=== Metin bölümü ===

Final Fantasy 14 İnceleme
Bütün oyunların ortak noktası olan dostluk, kişisel gelişim ve fantastik macera temalarını da unutmamak lazım. Final Fantasy XIV Online serinin geleneğini bozmadan, klasik temaları MMORPG ögeleriyle birleştirerek bize sunuyor.
- Göz yaşartan, sürükleyici hikâyesi
- Son derece zengin ve gelişmiş oyun sistemleri sayesinde çoğu oyuncuya uygun bir içerik mutlaka çıkıyor
- Ek paketleri çıkıyor ve isteğe bağlı içerik bol
- Sürekli yamalar ile her daim güncel
- Seviye atlamak biraz zorlayıcı ve A Realm Reborn bitmek bilmiyor.
- Abonelikler Dolar ve Euro üzerinden.
Serinin diğer oyunlarının aksine FFXIV bir MMORPG. Bu sebeple diğer oyunlarla kıyaslanması tamamen farklı bir tür olduğundan dolayı pek mümkün değil. Ama yine de FF çizgisinden çıkmadığını size söyleyebiliriz. MMORPG olmasına rağmen oyun olağanüstü diyalogları, üzerine oldukça uğraşılmış ve son derece ilgi çekici oynanış sistemleri, fantastik ayarlar ve saatlerce sıkılmadan oynayabileceğiniz içeriklerle incelikle işlenmiş bir hikâye içeriyor.
Yarattığınız avatar birçok MMORPG'de de olduğu gibi hikâyenin ana karakteri. Hikâye onun etrafında olan olayları ve ilişkilerini işliyor. Eorzea isimli bir gezegende yaşıyorsunuz ve bir maceracısınız. Hem de elinden her iş gelen, herkesin imdadına koşan koca yürekli bir maceracı. Bazen bunu abartabiliyorsunuz hatta. NPC’ler sizi resmen suistimal ediyor. Git bacım kendi kozalağını Central Shroud’a kendin taşı. Hep biz mi getir götür yapacağız. Vallahi 10 Gil (oyundaki para birimi) için bir soytarılık yapmadığımız kaldı! (Not: 10 Gil için soytarılık yapıyorsunuz.) Toy bir maceracı olarak başlıyorsunuz kariyerinize, sonrası yokuş aşağı zaten. Bir bakmışsınız uluslararası entrikalara bulaşmışsınız. Bir bakmışsınız farklı bir kıtada deli herifin tekini kovalıyorsunuz. Primal’lardan bahsetmiyoruz bile. Diyeceğimiz o ki efsanevi bir maceracı olup çıkıyorsunuz. Size “Warrior of Light” diyorlar. Her sorunu da sizin çözmenizi bekliyorlar. Ne karşılığında peki? 1000 GİL KARŞILIĞINDA!

=== Verilen veri ===

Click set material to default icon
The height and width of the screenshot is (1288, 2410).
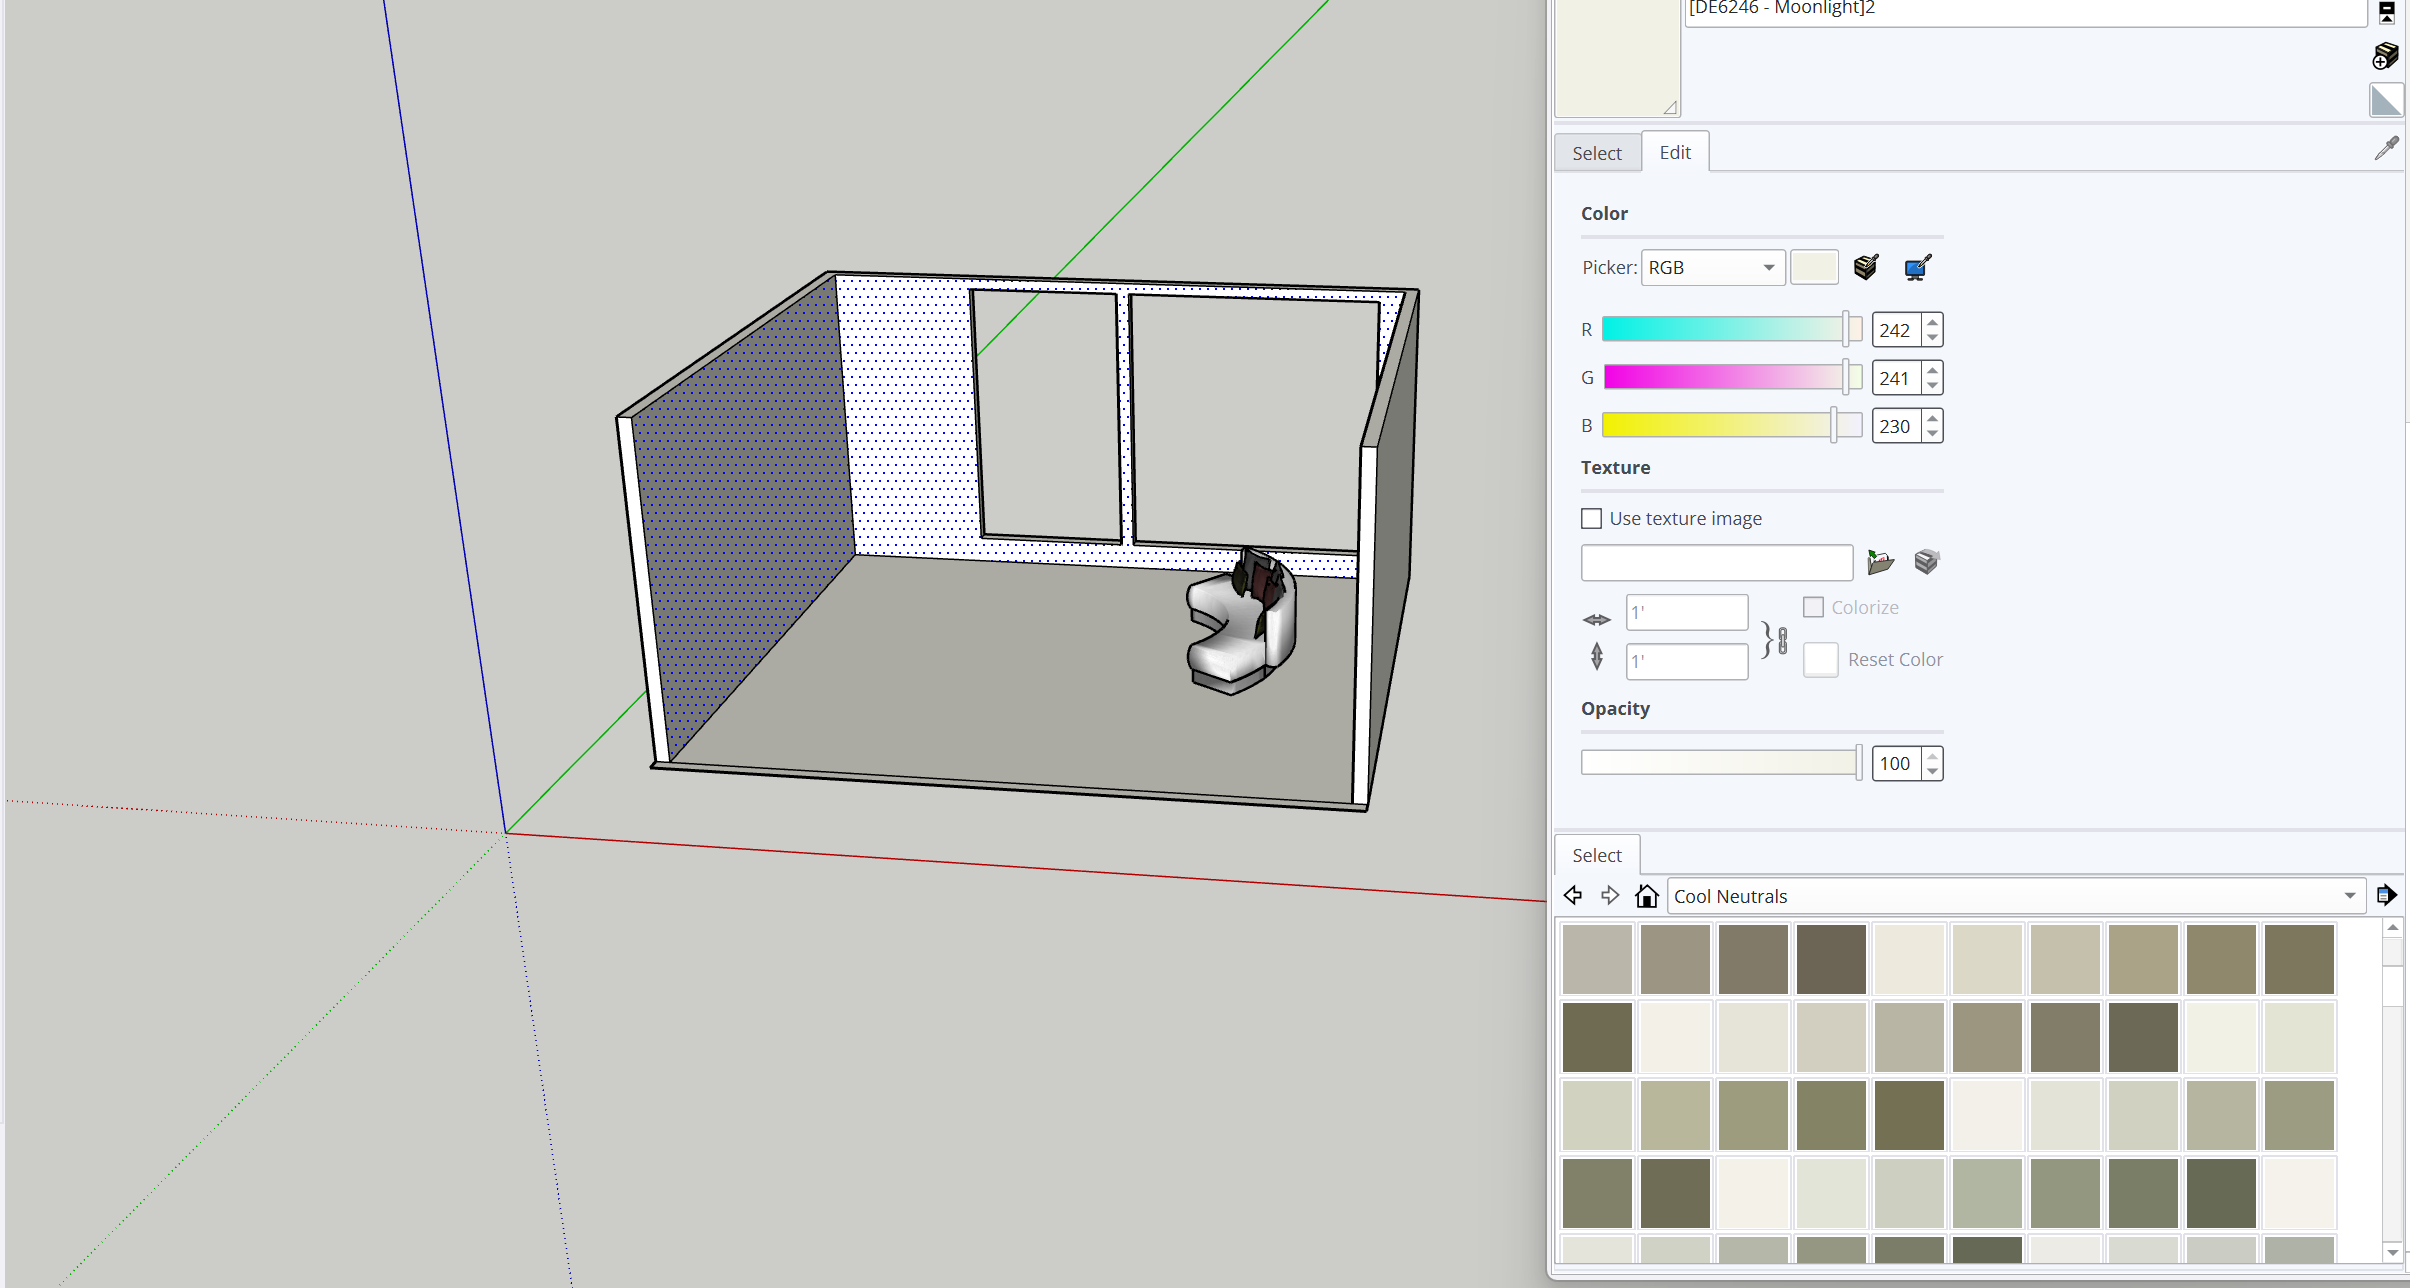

===

▸ **Kısa alıştırma**:
Final Fantasy XIV incelemesinde "- Abonelikler Dolar" ifadesinden "bir hikâye içeriyor." ifadesine kadar olan kısmı, "Dolar ve Euro" yerine "Sterlin ve Yen" koyarak yeniden yazın. Görevleri yapmak için verilere gerek yoktur.

▸ **Görevin yanıtı**:
- Abonelikler Sterlin ve Yen üzerinden.
Serinin diğer oyunlarının aksine FFXIV bir MMORPG. Bu sebeple diğer oyunlarla kıyaslanması tamamen farklı bir tür olduğundan dolayı pek mümkün değil. Ama yine de FF çizgisinden çıkmadığını size söyleyebiliriz. MMORPG olmasına rağmen oyun olağanüstü diyalogları, üzerine oldukça uğraşılmış ve son derece ilgi çekici oynanış sistemleri, fantastik ayarlar ve saatlerce sıkılmadan oynayabileceğiniz içeriklerle incelikle işlenmiş bir hikâye içeriyor.